[start of MATERIAL SHOWN]

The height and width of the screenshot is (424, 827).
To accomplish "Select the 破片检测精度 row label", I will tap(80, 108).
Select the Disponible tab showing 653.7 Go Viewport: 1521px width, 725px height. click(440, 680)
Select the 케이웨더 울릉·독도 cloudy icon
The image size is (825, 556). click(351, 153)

[end of MATERIAL SHOWN]
[start of MATERIAL SHOWN]

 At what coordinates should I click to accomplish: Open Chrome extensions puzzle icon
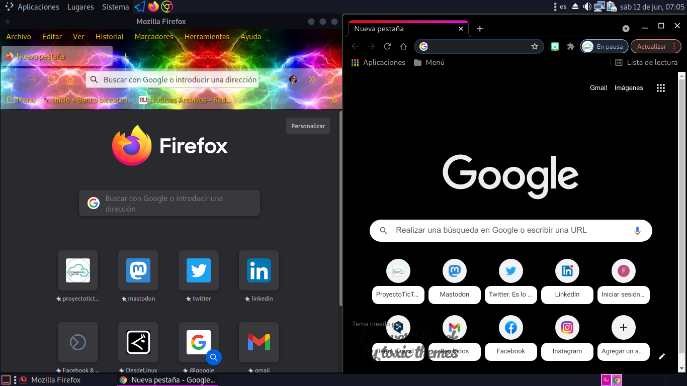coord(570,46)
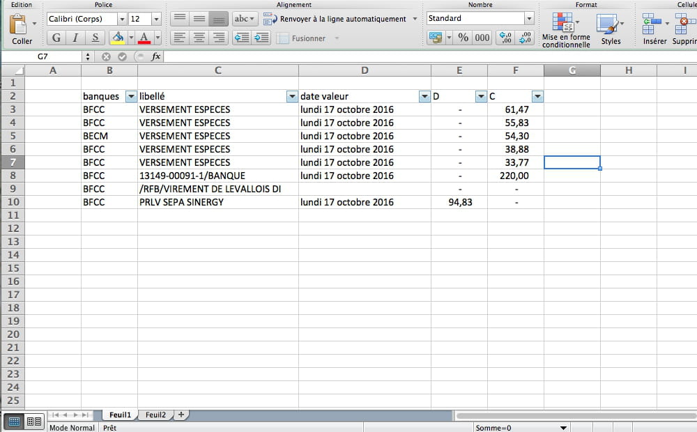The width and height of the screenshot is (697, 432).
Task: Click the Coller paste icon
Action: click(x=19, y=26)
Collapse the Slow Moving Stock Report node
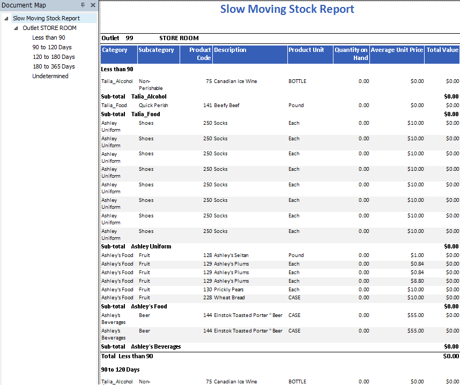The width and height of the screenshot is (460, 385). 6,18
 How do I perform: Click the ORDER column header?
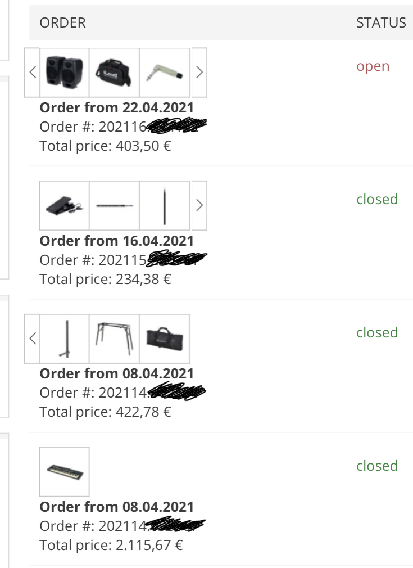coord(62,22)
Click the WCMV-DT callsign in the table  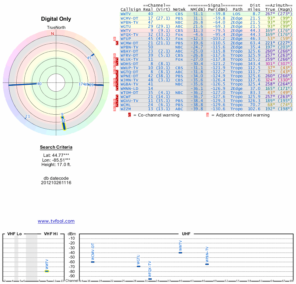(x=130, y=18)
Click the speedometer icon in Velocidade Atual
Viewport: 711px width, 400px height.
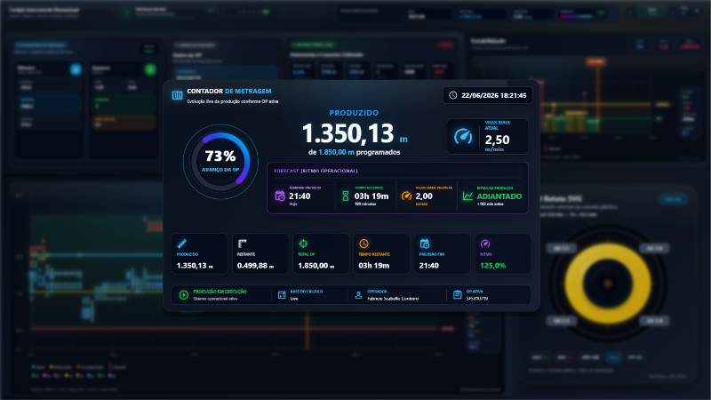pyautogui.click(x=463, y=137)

[end of MATERIAL SHOWN]

Put the items from the line with "The height and" to the line with "The image size is (825, 556). click(351, 153)" into a JSON list of strings, one string per line, leaving out blank lines.

[
  "The height and width of the screenshot is (424, 827).",
  "To accomplish \"Select the 破片检测精度 row label\", I will tap(80, 108).",
  "Select the Disponible tab showing 653.7 Go Viewport: 1521px width, 725px height. click(440, 680)",
  "Select the 케이웨더 울릉·독도 cloudy icon",
  "The image size is (825, 556). click(351, 153)"
]